Cadre hospitalier, un sacerdoce qui tourne au cauchemar

Publié le par sphab/cgt & associés

Cadre hospitalier, un sacerdoce qui tourne au cauchemar

 

111110-infirmiere-tenon.jpg

Agents des Urgences de l'Hôpital Tenon en grève, en 2010

 

Le management hospitalier se transforme dans un contexte de restrictions budgétaires. Alors qu’on demande aux cadres des hôpitaux de faire plus et plus vite, une grande partie de leur travail ne repose plus sur l’activité soignante mais sur des compétences liées à l’encadrement.

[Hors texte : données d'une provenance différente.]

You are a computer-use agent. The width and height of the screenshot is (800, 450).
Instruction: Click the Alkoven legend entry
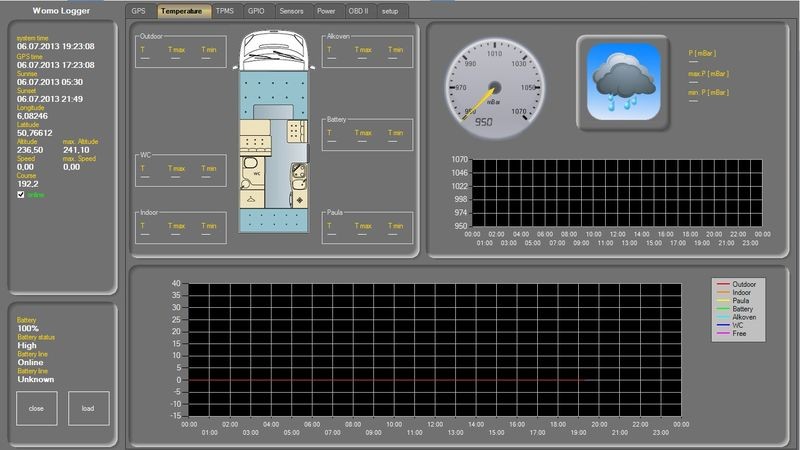pyautogui.click(x=738, y=317)
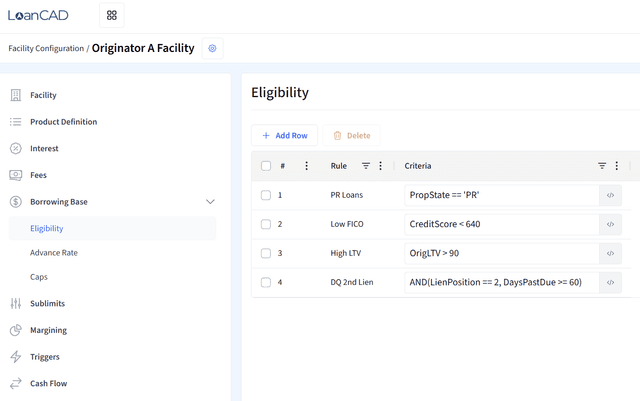The image size is (640, 401).
Task: Open Criteria column options menu
Action: tap(617, 166)
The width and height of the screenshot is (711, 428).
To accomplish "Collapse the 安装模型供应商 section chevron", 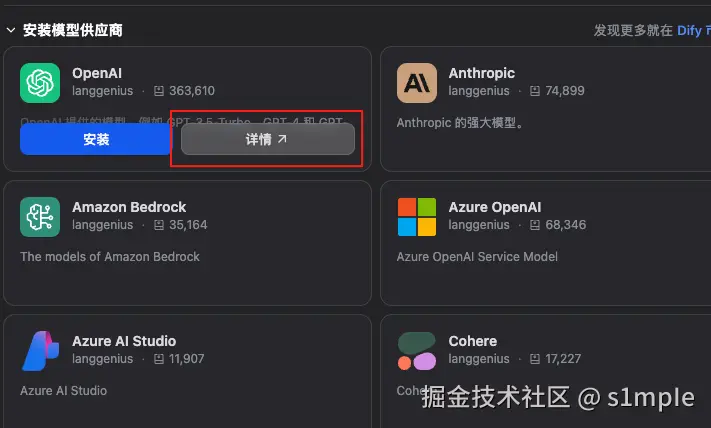I will 10,31.
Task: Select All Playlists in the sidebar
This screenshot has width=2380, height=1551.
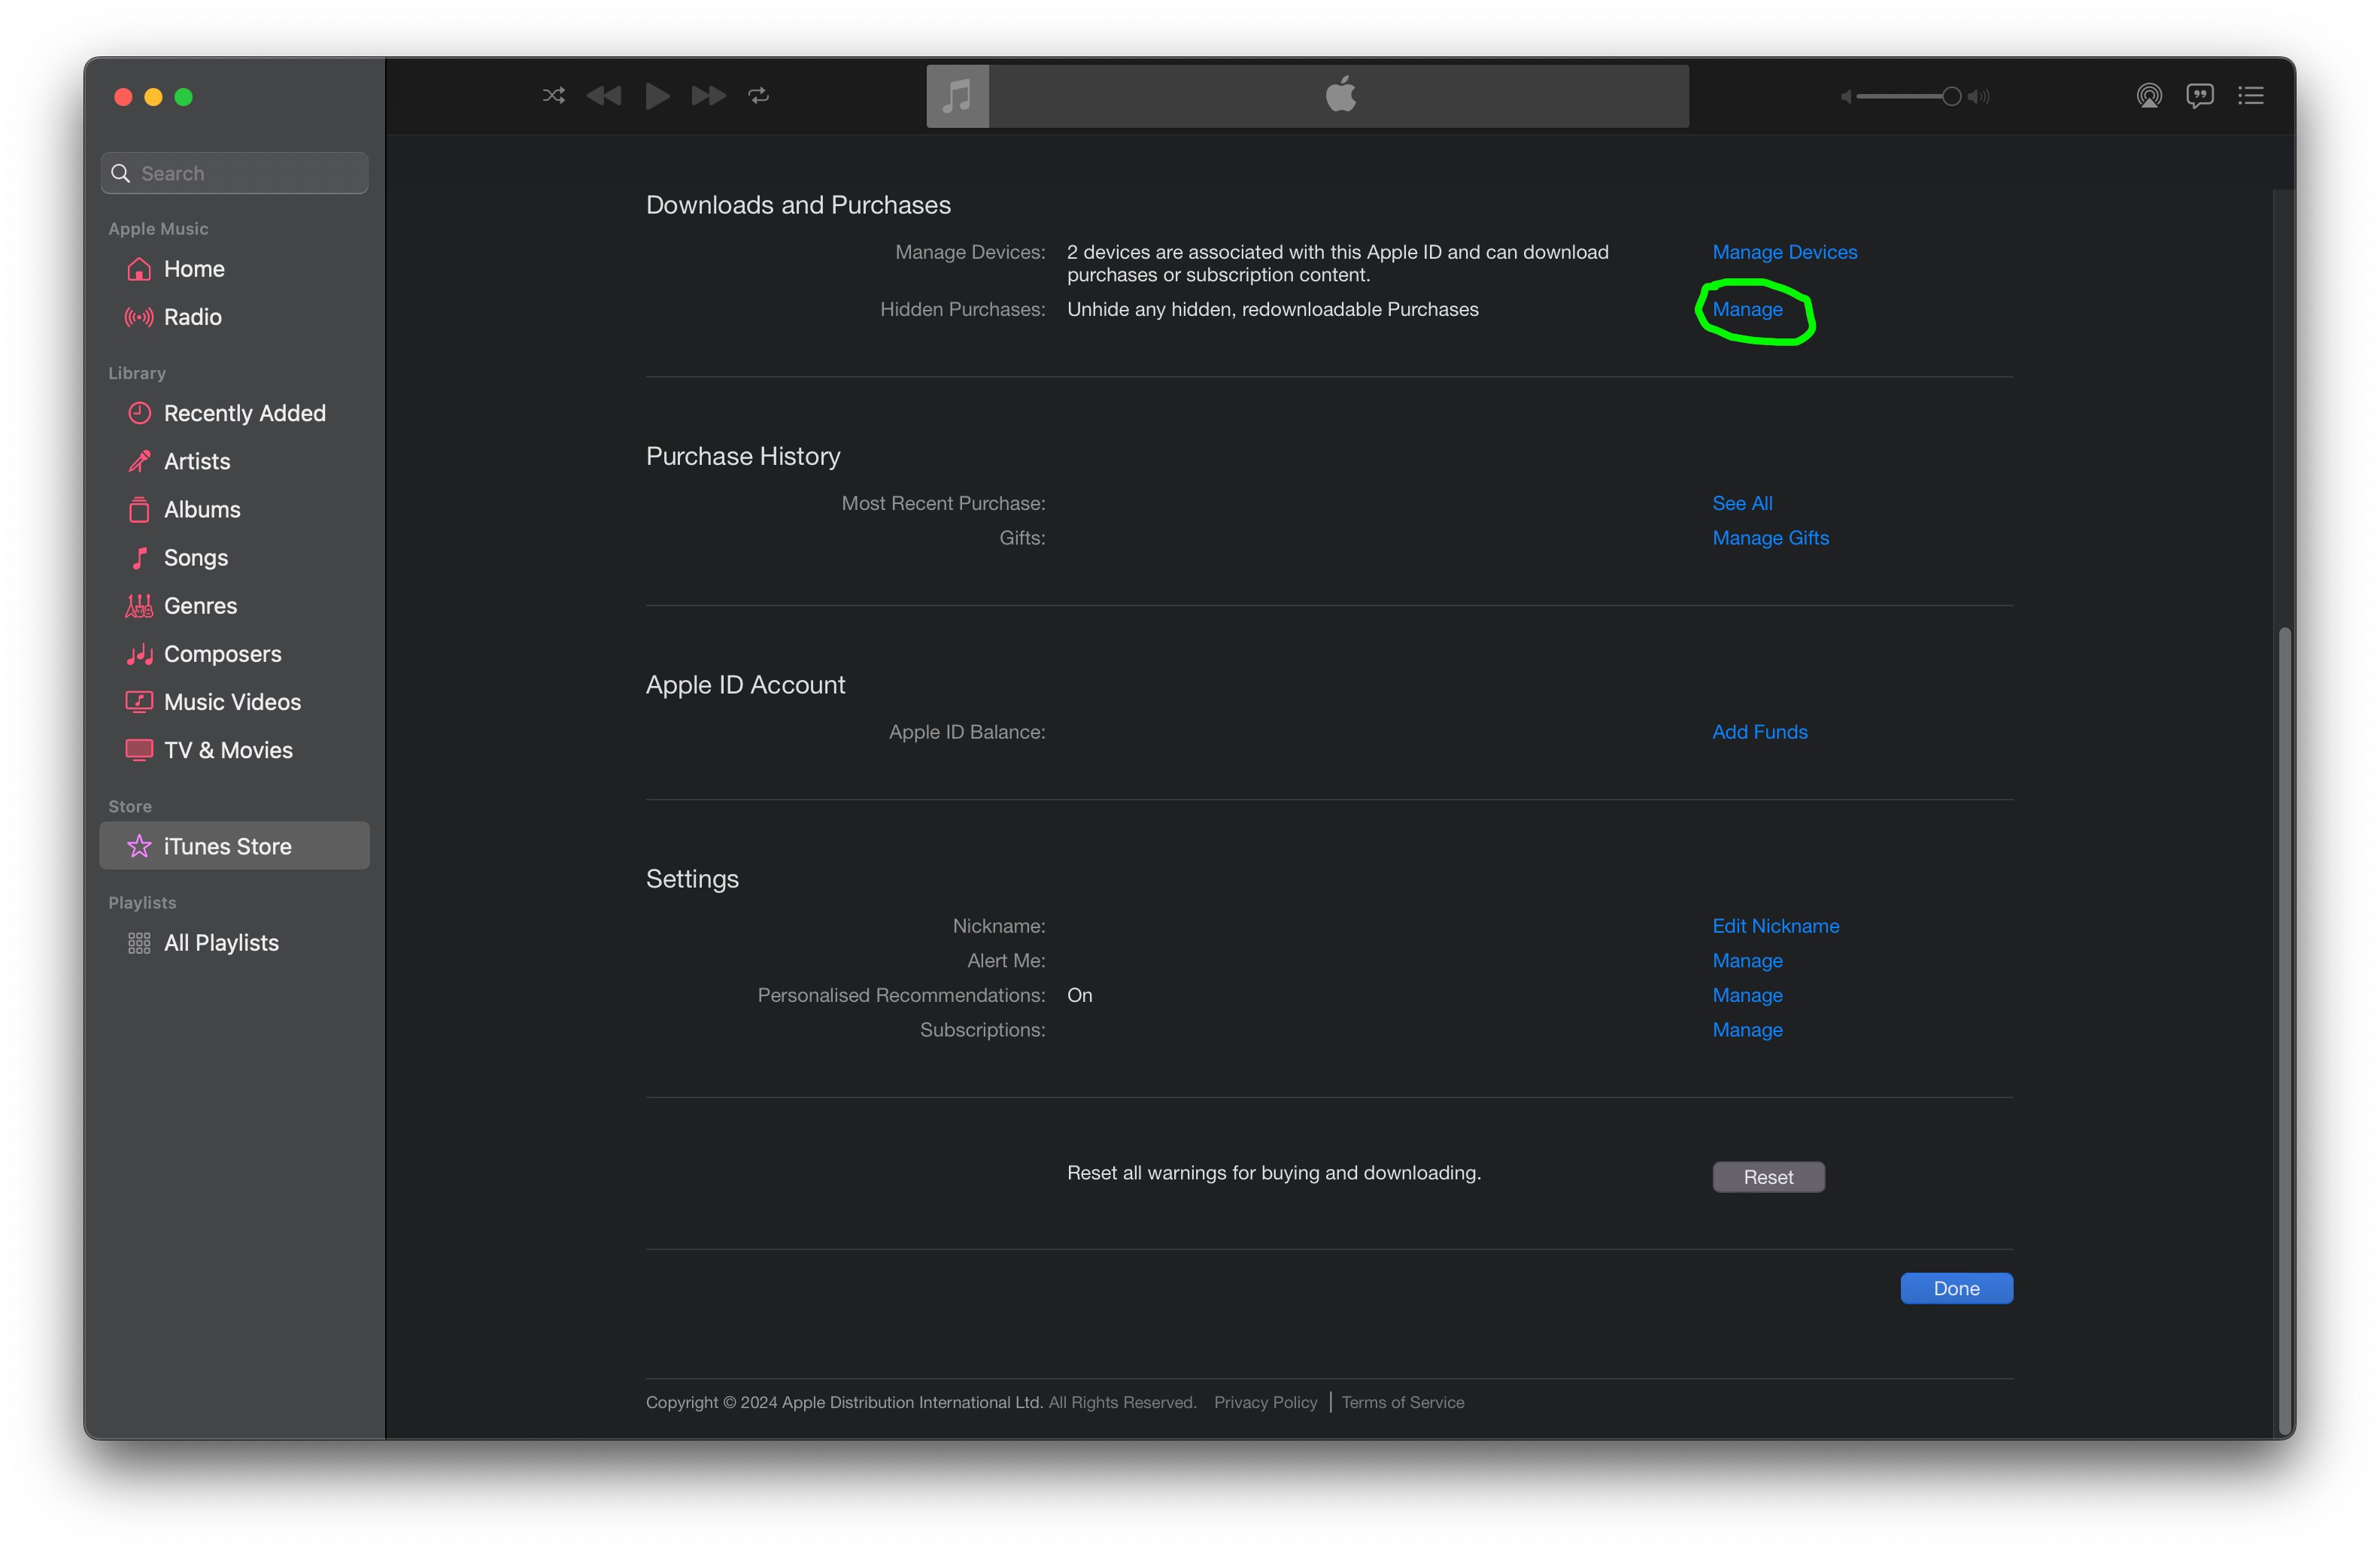Action: coord(221,943)
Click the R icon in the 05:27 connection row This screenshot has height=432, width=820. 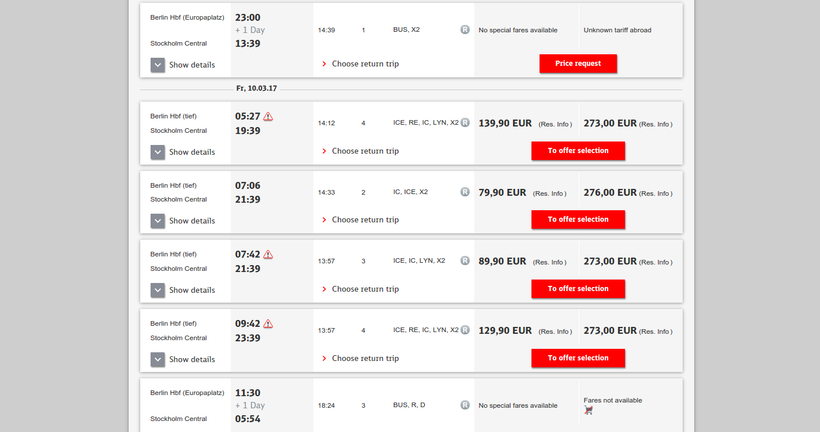point(465,123)
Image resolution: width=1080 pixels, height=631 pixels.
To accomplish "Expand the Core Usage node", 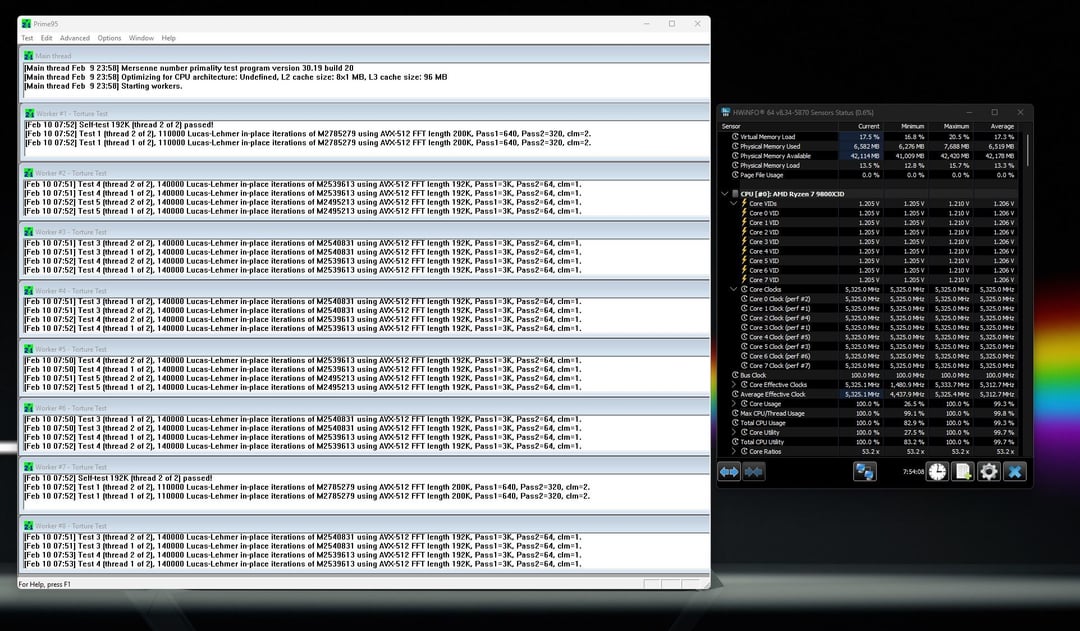I will (733, 404).
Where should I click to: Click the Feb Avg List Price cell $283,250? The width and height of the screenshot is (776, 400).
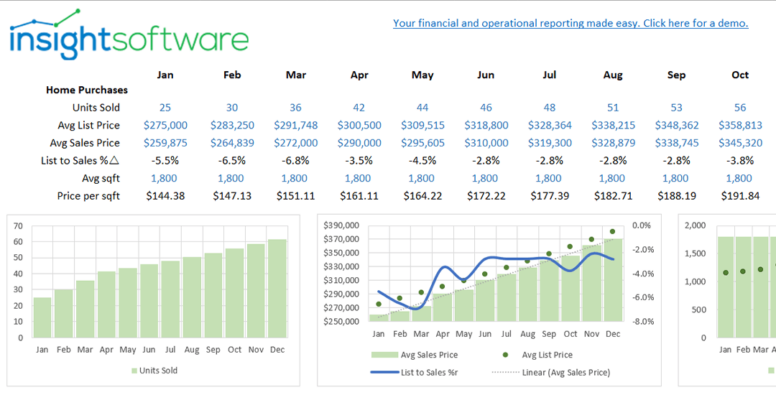(232, 125)
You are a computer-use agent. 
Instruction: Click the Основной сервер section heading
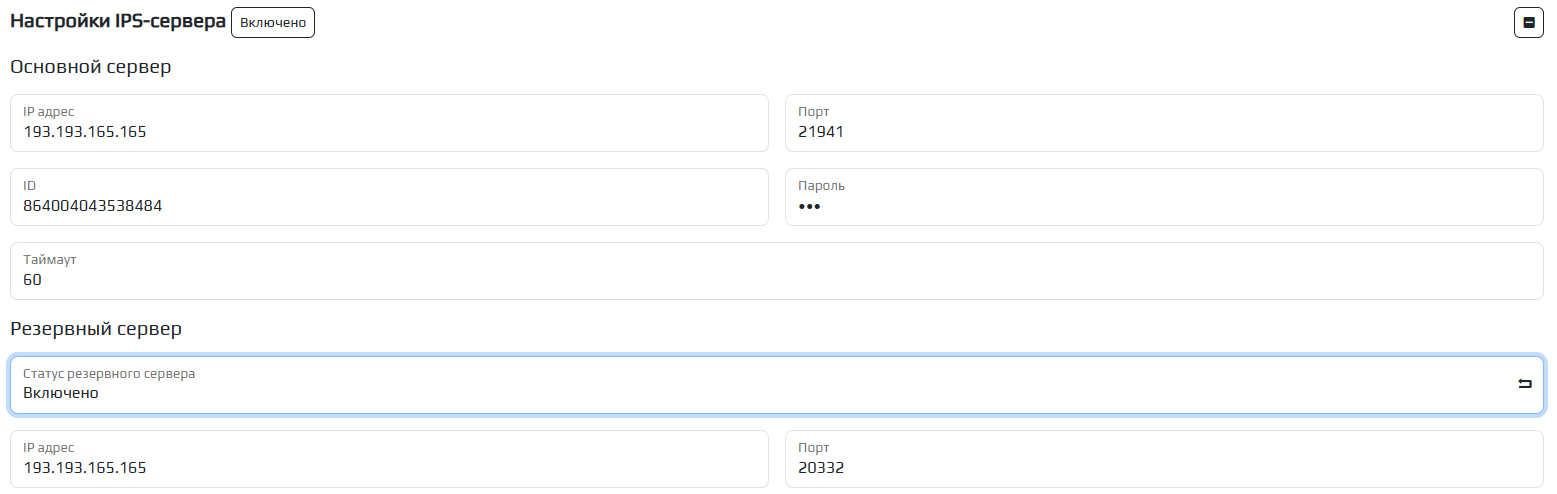91,67
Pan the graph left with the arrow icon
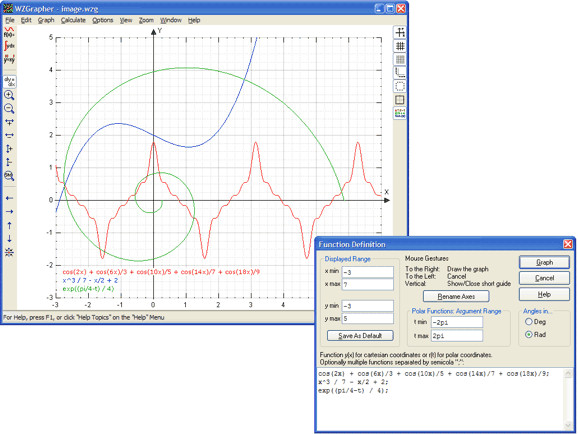578x434 pixels. [9, 198]
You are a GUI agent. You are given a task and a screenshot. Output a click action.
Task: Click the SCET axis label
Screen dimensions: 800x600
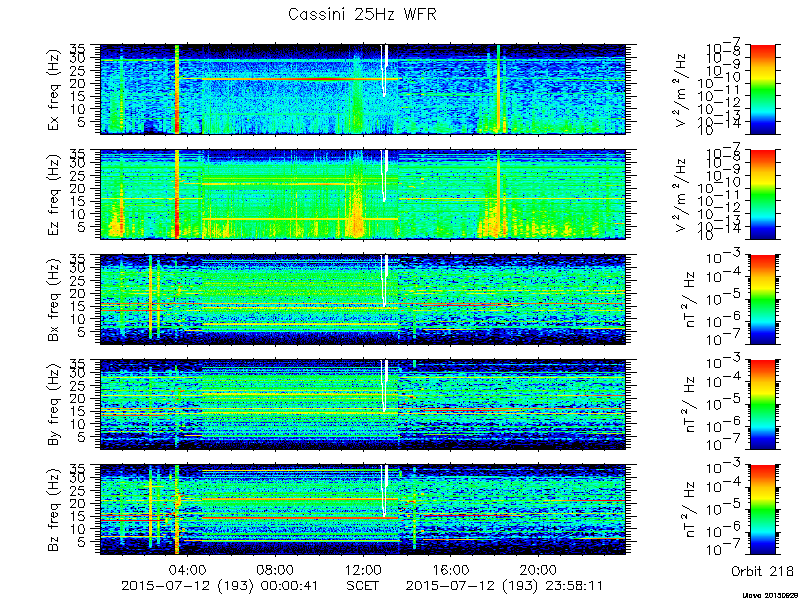[x=363, y=585]
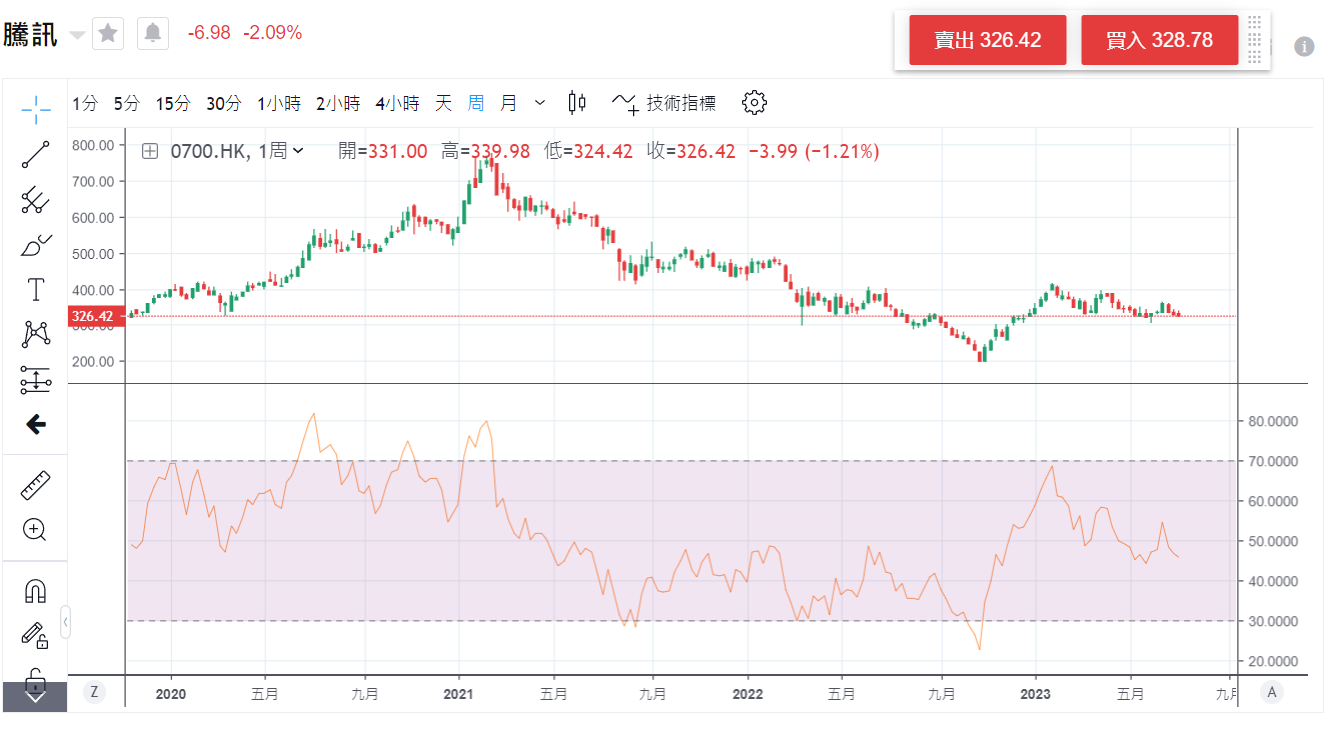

Métro, boulot, dodo. Depuis un an et demi, Dominique fait fonction de cadre de santé aux urgences d’un hôpital de la banlieue parisienne. Chargée d’encadrer le personnel paramédical (infirmières et aides-soignantes), cette quadragénaire dynamique se retrouve entre deux eaux. Obligée de demander un « maximum » à son équipe tout en essayant de la préserver pour que le service reste « productif ». Le mot est lâché. Elle en sourit, de lassitude, car il va à l’encontre de ses principes, de sa déontologie. Mais Dominique a été tout bonnement happée par le système. Ses journées font rarement moins de dix heures, alors qu’elles ne devraient pas dépasser les sept heures et demie.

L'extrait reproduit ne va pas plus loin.